Exercise details: Within the material below, count every line with the string "arrows". Give no more than the number.

Data under study:
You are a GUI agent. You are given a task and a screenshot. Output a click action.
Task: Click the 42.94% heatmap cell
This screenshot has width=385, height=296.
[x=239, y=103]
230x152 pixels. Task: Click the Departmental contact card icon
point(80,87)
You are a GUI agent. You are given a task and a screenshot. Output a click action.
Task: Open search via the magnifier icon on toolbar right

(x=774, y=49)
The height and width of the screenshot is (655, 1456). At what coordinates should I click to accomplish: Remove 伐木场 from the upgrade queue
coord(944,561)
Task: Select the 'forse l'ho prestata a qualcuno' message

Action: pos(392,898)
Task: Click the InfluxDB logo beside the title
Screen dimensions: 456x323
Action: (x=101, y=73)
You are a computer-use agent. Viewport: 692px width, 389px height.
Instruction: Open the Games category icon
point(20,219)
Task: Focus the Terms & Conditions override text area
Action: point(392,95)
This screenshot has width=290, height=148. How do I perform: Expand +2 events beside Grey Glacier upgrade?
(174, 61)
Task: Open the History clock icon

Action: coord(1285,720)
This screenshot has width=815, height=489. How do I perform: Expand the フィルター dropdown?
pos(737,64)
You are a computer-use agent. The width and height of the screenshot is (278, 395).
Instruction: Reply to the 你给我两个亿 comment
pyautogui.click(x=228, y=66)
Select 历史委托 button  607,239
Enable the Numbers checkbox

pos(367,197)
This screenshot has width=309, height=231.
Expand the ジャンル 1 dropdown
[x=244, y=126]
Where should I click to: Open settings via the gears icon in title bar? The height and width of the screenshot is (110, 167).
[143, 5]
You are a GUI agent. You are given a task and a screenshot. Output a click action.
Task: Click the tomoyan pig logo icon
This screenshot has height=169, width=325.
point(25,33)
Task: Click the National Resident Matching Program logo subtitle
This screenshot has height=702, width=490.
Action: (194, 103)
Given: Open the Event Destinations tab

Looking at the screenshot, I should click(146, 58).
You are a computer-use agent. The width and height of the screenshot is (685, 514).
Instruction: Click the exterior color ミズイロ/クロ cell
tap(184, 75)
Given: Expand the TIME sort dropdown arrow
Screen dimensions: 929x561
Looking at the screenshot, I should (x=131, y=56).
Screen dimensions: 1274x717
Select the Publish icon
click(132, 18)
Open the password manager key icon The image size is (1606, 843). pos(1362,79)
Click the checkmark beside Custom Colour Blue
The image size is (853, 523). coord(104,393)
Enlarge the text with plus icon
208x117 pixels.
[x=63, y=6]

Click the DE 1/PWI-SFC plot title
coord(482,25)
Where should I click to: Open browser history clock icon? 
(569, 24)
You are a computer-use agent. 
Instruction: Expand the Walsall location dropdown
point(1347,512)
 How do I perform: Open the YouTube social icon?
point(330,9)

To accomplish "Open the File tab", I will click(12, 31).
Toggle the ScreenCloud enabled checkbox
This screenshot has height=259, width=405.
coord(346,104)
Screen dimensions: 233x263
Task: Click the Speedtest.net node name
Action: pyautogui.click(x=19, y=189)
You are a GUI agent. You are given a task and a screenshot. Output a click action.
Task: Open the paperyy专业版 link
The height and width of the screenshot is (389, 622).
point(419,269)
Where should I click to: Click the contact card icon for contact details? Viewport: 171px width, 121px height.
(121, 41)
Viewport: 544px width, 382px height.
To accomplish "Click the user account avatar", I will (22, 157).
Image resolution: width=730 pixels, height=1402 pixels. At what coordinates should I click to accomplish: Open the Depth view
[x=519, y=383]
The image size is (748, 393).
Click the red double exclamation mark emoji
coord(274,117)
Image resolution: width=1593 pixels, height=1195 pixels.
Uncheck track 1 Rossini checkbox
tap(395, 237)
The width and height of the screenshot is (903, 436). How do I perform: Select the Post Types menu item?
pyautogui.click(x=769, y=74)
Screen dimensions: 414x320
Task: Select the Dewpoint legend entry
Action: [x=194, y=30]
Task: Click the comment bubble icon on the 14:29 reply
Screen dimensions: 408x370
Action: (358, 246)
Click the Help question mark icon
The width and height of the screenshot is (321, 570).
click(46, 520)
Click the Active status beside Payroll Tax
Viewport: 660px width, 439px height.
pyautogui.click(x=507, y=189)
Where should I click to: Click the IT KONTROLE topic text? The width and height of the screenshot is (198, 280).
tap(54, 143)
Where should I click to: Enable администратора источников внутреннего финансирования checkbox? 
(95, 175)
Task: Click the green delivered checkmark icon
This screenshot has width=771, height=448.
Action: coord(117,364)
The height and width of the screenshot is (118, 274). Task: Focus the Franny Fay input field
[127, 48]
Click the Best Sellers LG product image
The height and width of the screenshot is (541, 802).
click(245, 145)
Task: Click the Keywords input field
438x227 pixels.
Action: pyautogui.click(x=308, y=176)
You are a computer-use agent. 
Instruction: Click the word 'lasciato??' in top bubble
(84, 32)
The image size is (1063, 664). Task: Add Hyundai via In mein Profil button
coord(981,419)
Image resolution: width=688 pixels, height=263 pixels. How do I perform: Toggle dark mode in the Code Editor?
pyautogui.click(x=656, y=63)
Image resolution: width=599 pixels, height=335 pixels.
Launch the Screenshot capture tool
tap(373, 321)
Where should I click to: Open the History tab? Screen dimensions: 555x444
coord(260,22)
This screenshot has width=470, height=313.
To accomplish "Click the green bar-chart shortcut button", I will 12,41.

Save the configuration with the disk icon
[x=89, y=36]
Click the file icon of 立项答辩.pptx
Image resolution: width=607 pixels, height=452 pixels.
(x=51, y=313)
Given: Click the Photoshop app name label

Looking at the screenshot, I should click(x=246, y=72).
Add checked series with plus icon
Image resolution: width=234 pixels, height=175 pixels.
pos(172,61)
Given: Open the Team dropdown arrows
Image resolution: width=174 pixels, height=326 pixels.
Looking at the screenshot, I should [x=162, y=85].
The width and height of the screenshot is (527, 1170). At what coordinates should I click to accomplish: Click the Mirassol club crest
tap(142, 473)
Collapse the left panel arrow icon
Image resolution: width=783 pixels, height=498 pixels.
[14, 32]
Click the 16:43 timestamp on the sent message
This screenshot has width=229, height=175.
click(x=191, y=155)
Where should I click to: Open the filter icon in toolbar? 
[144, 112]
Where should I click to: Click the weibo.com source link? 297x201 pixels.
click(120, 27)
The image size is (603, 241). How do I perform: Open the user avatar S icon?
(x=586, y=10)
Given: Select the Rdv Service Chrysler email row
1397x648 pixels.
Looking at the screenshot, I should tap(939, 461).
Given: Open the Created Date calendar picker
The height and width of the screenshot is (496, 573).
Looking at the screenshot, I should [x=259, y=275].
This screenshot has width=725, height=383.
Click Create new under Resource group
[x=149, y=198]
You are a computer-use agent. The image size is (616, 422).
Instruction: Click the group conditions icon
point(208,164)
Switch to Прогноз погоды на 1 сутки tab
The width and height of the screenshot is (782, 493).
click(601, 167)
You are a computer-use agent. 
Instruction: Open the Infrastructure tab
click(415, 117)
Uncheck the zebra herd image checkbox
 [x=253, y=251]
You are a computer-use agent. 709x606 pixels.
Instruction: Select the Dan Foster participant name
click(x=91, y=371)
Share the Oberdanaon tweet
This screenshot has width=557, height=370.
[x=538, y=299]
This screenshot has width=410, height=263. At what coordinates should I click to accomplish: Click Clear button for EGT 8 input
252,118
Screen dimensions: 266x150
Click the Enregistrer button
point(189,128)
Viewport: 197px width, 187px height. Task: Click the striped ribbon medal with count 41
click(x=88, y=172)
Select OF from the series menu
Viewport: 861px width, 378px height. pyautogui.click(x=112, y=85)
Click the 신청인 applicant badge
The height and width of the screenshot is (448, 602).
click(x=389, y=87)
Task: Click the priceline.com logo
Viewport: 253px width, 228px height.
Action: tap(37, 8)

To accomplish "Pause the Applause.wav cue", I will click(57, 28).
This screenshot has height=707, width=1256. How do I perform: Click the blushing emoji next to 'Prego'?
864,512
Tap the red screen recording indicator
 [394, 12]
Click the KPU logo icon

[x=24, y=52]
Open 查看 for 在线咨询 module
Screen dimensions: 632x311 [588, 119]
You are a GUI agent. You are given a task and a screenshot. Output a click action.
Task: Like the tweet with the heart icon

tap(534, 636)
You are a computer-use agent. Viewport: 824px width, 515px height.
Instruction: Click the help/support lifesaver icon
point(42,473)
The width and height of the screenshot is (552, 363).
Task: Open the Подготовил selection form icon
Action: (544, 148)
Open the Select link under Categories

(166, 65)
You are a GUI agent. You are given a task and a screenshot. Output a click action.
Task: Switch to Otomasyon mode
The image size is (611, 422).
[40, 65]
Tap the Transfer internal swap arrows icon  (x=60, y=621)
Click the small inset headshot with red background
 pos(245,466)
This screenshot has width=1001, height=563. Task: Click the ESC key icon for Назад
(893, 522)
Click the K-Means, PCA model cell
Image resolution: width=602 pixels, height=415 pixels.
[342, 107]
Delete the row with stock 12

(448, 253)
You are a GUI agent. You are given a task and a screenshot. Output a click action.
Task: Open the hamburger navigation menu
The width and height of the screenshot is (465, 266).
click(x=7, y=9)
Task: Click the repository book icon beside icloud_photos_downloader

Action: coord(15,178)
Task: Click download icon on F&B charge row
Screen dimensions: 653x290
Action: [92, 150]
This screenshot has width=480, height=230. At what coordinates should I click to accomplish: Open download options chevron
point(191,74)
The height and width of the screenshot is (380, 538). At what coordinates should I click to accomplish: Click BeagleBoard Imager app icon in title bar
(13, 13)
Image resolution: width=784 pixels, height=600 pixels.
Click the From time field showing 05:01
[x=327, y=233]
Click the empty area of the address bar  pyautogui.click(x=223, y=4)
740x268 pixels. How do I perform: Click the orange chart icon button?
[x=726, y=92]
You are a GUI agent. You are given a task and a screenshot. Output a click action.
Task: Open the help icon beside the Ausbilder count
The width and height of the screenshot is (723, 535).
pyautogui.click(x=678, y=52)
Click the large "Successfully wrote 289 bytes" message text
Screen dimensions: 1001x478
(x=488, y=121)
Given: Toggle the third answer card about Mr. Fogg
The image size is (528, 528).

Task solution: 2